Barriers to Entry by Lock-In Contracts: Breach Penalties and Specific Investments as Raising Rivals' Costs Strategies
Quaderni Universita di Sienna Working Paper No. 4
29 Pages Posted: 15 Jun 1999
Date Written: May 1999
The paper is an extension of the contributions provided by Aghion and Bolton (1987), Chung (1994, 1996), and Spier and Whinston (1995)--among others--to the analysis of the trade-off between the enforcement of incomplete contracts characterised by specific investments and the market foreclosure deriving from the resulting high exit costs. A summarization of the economic principles involved in the antitrust case United States v. United Shoe Machinery Corporation will clarify the nature of such a trade-off. When specific investments are made by the incumbent agent, potential competition will affect the incentive to efficiently invest depending on the nature and the extent of the breach penalties enforced by external authorities.
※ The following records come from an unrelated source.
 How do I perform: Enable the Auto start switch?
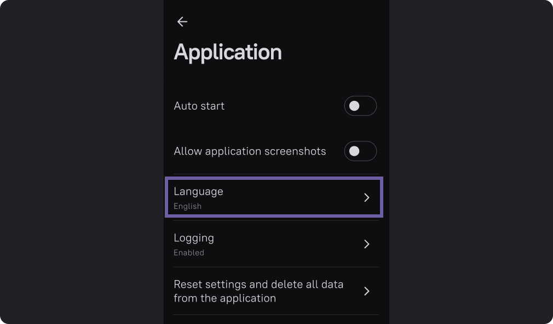pyautogui.click(x=360, y=106)
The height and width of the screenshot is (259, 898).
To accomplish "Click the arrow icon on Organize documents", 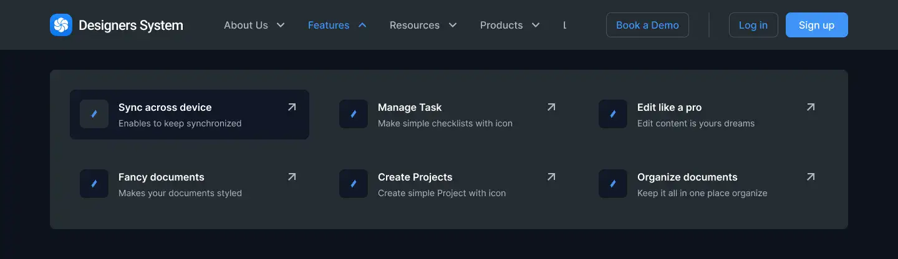I will 811,177.
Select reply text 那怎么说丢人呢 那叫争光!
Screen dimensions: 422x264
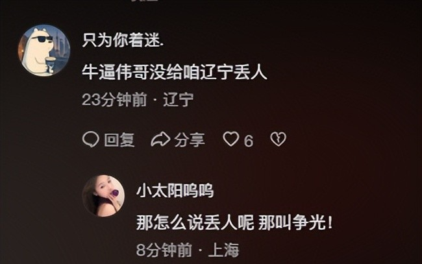234,222
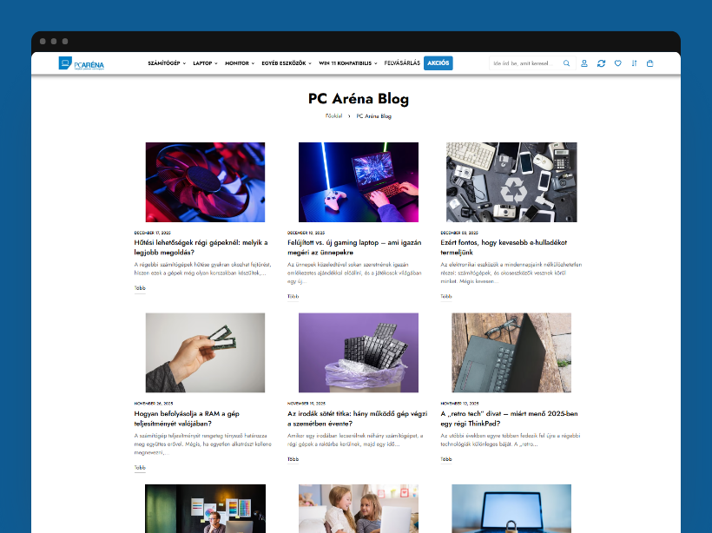This screenshot has width=712, height=533.
Task: Open the wishlist heart icon
Action: click(617, 63)
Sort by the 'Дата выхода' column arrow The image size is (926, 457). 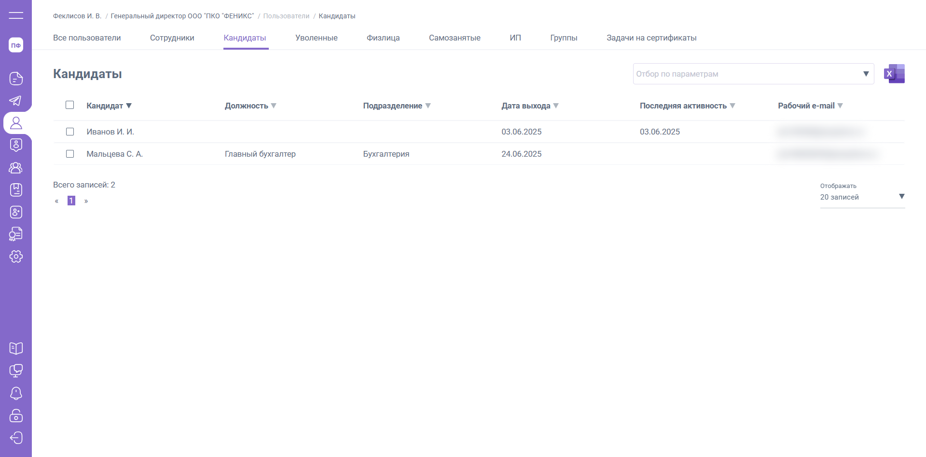tap(556, 106)
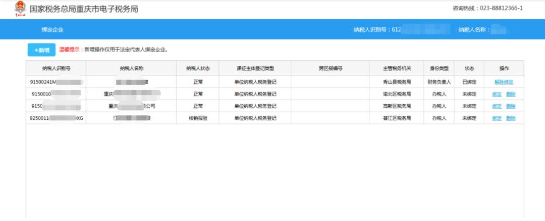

We will conclude that in an incomplete contract framework with unverifiable specific investments but verifiable exit options, the degree of assets specificity in a contractual relationship depends on the nature of the breach penalties enforced by external authority and on the expected efficiency of potential competitors. In such a context antitrust authorities are called to evaluate the market efficiency induced by the penalty regime adopted and the impact of the strategic selection of technological innovations on competitors entry.